Bangkok at a Glance
Moving to Bangkok
Relocating to Bangkok will lead expatriates to one of Southeast Asia’s most dynamic cities, a place of stark contrasts. The city encompasses cultural heritage and economic growth, Thai hospitality and political unrest, glitz and glamour, as well as urban sprawl and squalor.
Before setting out for Bangkok, expats might read up on the history and living conditions of Thailand’s capital to be better prepared for moving to Bangkok. An amusing little fact that many foreigners moving to Bangkok will come across is the official name of the city.
While Bangkok is the name used by most foreign residents, locals call it Krung Thep Mahanakhon or Krung Thep. The full name, which is abbreviated thus, is actually the longest place name on the globe, with 168 letters and an entry in the Guinness Book of World Records. Its beginning means “city of angels” – a romantic and auspicious name.

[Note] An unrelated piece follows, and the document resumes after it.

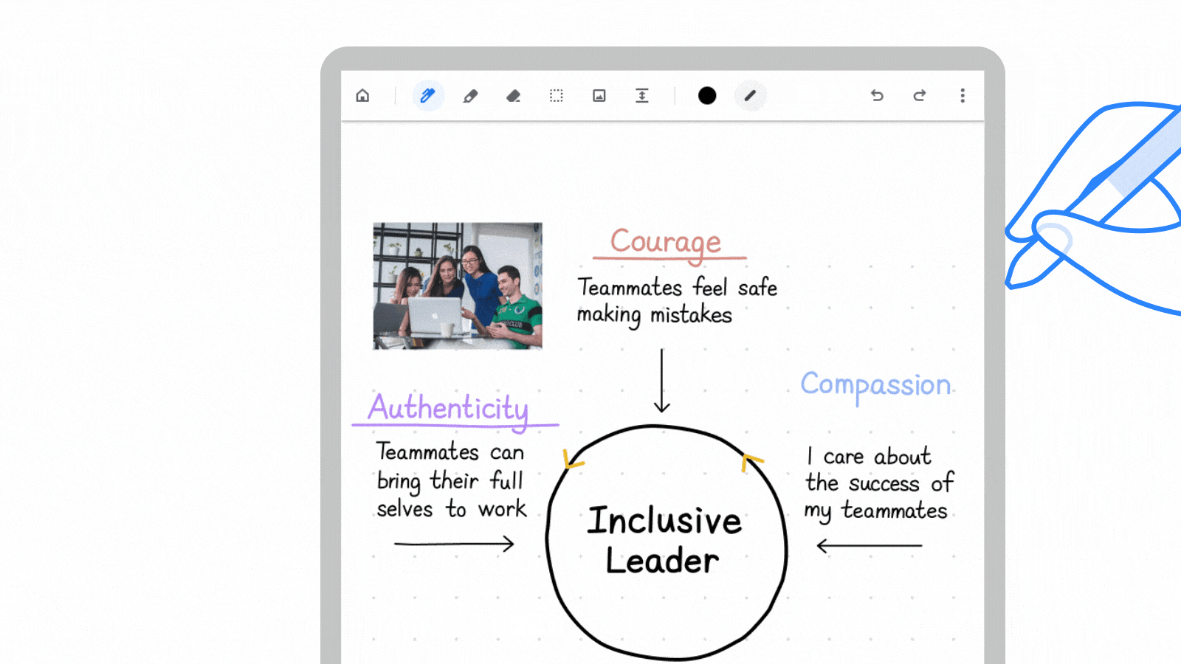
Task: Click the purple Authenticity heading
Action: coord(448,408)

Unfortunately, the “city of angels” is anything but a romantic place, as foreign employees moving to Bangkok will discover. The city is the social and economic hub of a newly industrialized country. Its urban growth is partly fuelled by migrants moving to Bangkok from poorer provinces.
According to the most recent official census, the population of Bangkok counted more than 5.7 million people in 2010. However, this does not include the rural migrants coming to Bangkok as unregistered residents, so estimates put the urban population at up to 9 million. Moreover, if you consider the larger Bangkok Metropolitan Region – since lots of urbanites move to the outskirts and neighboring provinces – it was actually over 14.5 million.
Expatriates moving to Bangkok should therefore be aware that they will be living in a 21st-century metropolis, which is currently going through rapid change. Indeed, the demographic growth is far higher in Bangkok than in other parts of Thailand.
Pollution and Other Urban Issues
It’s not much of a surprise that the city’s biggest problems include housing shortages, particularly for poorer people. Other issues include traffic jams, crowding, and pollution. Expats with respiratory diseases may have to cope with the effects of particulate matter in the air over Bangkok.
The Chao Praya River suffers from very low water quality. Moreover, the remaining canals (khlong) of the network that once inspired Western visitors to call it “Venice of the East” sometimes resemble an open-air sewer.
However, it was not dirty water that became a problem for Bangkok in 2011. During the monsoon season, large parts of the country were flooded, and in October the floods reached the capital. Downtown Bangkok was mostly safe, but, for example, parts of Nonthaburi to the north were inundated.
Many industrial locations of international companies such as Toyota suffered heavy and costly damages, which also affected their expat employees moving to Bangkok. However, the metropolitan economy has recovered from the 2011 flooding by now.
Despite all current problems, foreigners moving to Bangkok don’t remain immune to the city’s considerable charms. Its historical venues attract countless culture enthusiasts every year, and the upscale nightlife locations are the stuff legends are made of. Moreover, expats will be relieved to hear that it’s a relatively safe city, compared to other places of the same size.
As the 2010 anti-government protests died down after the last general election in July 2011, moving to Bangkok usually means facing theft and property damage (rather than violent crime) as the greatest risks. Price-gouging, profiteering, scams, and credit card fraud are the biggest dangers for tourists and foreign residents.
However, you should know that, especially on the party circuit outside Bangkok (e.g. in Koh Samui, Phuket, and Pattaya), an increase in muggings, violent robberies, and sexual assault has been reported. Also, if you think that you are falsely accused of petty theft or property damage by blackmailers, please contact your nearest consulate immediately.
Behavior in Public
Despite the end of outright political strife, you should still take care to avoid becoming embroiled in the capital’s political strife. When moving to Bangkok, you should not discuss politics in public or with people whom you don’t know well.
Make sure to avoid political demonstrations. If the political tension should flare up again, do not wear red or yellow shirts (the symbolic colors of the anti- and pro-government factions). That way, you can easily stay out of harm’s way and truly enjoy moving to Bangkok.